Kinda opposite really. If I wasn't driving much I'd get a big ass gas guzzler for cheap rather than drop 50k on an EV. Driving long legs in a gas car is pain in the ass too, IDK how people do it.
I don't own an EV and am sympathetic to the idea that other road users are far more damaging and thus should pay more, however, I would much prefer a flat tax over some insidious Federal tracking device that monitors how much I drive.
Great article from the Guardian.
The American epoch of oil is collapsing. What comes next could be ugly
>Democracies across the planet are now threatened by what might be called fossil fuel fascism – an extremist political movement that breaks laws, spreads lies and threatens violence in an increasingly desperate attempt to maintain markets for oil, gas and coal that would otherwise be replaced by cheaper renewables.
https://www.theguardian.com/us-news/ng-interactive/2026/may/...
Please explain your ideal scenario of who pays for roads. And if your answer is "someone else" (e.g. "taxes", "government", "corporations", "billionaires"), further explain why "someone else" can't use the same argument to make you pay.

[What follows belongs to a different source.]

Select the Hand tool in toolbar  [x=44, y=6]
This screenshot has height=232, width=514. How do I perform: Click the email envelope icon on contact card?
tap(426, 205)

The rest of society also pays for the transportation costs of consumer goods, which include diesel and gas taxes which end up funding roads. Every time you buy something that rode on a truck, a fraction of the price you pay is road taxes.
but this endless war of choice is making everything in the world extra horrible
and Russia just got another pass to sell more oil at top dollar to fund their own war
I would like to see a source for that. Usually this is from someone who thinks corporate taxes should be on gross revenue instead of profit.